# [AUFGABENSTELLUNG]
Wo kann man sich laut Ausgangstext heutzutage neben den klassischen „Postillen“ im Print-Bereich informieren?

# [AUSGANGSTEXT]
Das Schöne und Fortschrittliche auf dem weiten Feld der Meinungsvielfalt ist, dass man sich heutzutage neben den klassischen „Postillen“ im immer mehr schwindenden Print-Bereich auch auf zahlreichen Online-Portalen informieren kann. Zwar stellt sich damit auch zunehmend die Frage an die Qualität innerhalb des quantitativ sehr großen und oft schnellschussartig veröffentlichten Informationsangebots, aber es nützt nichts, hierzu eine kulturpessimistische Debatte zu führen. Die Medienlandschaft hat sich verändert und mit ihr die Art und Weise unserer Wechselbeziehungen zwischen Sender und Empfänger, zwischen Autor und Leser, Bloger und Re-Tweeter und letztendlich zwischen den Freunden des Faktischen und den Fans der Fake-News.

# [BEREITGESTELLTES MATERIAL]
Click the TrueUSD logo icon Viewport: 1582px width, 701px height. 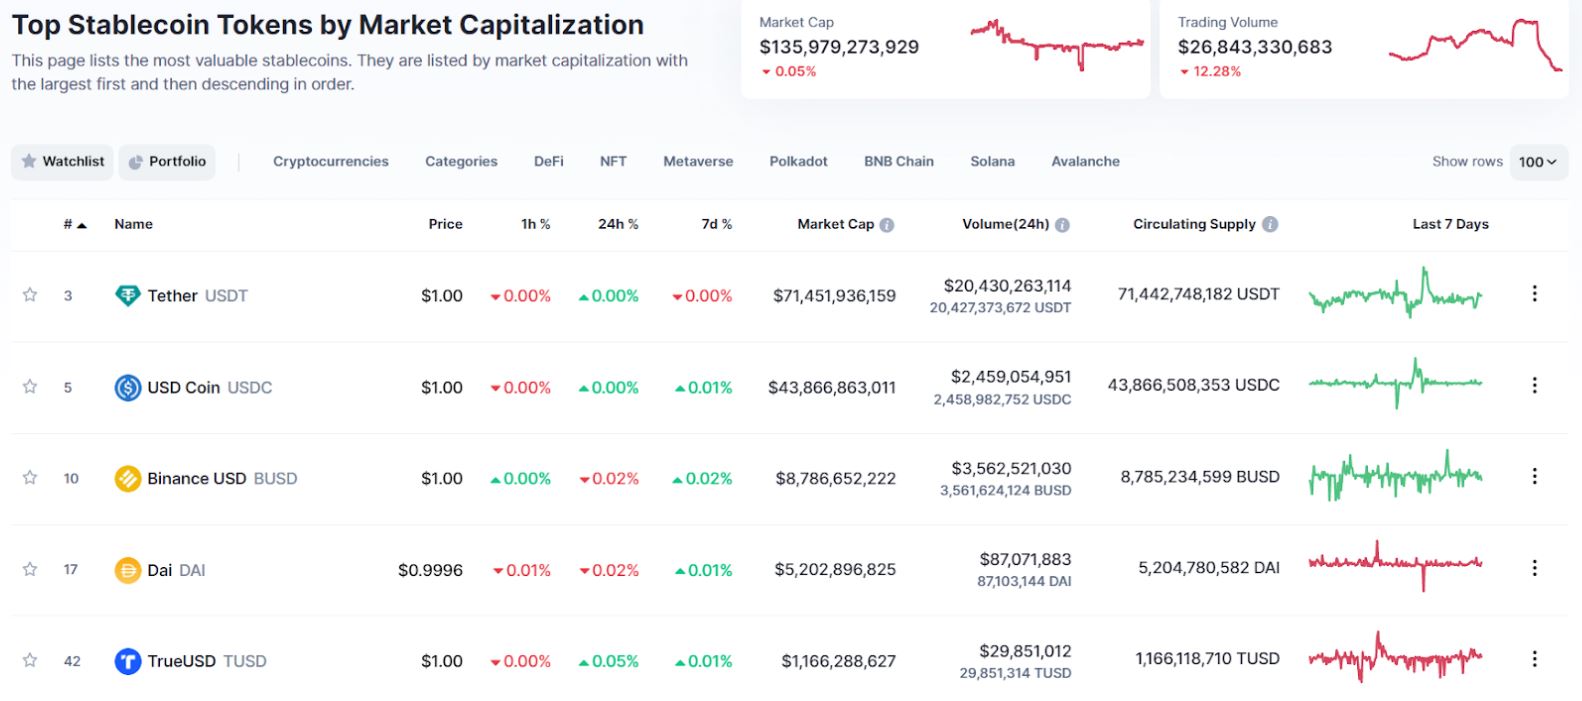pyautogui.click(x=127, y=661)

# [ERGEBNIS DER AUFGABE]
Auf zahlreichen Online-Portalen.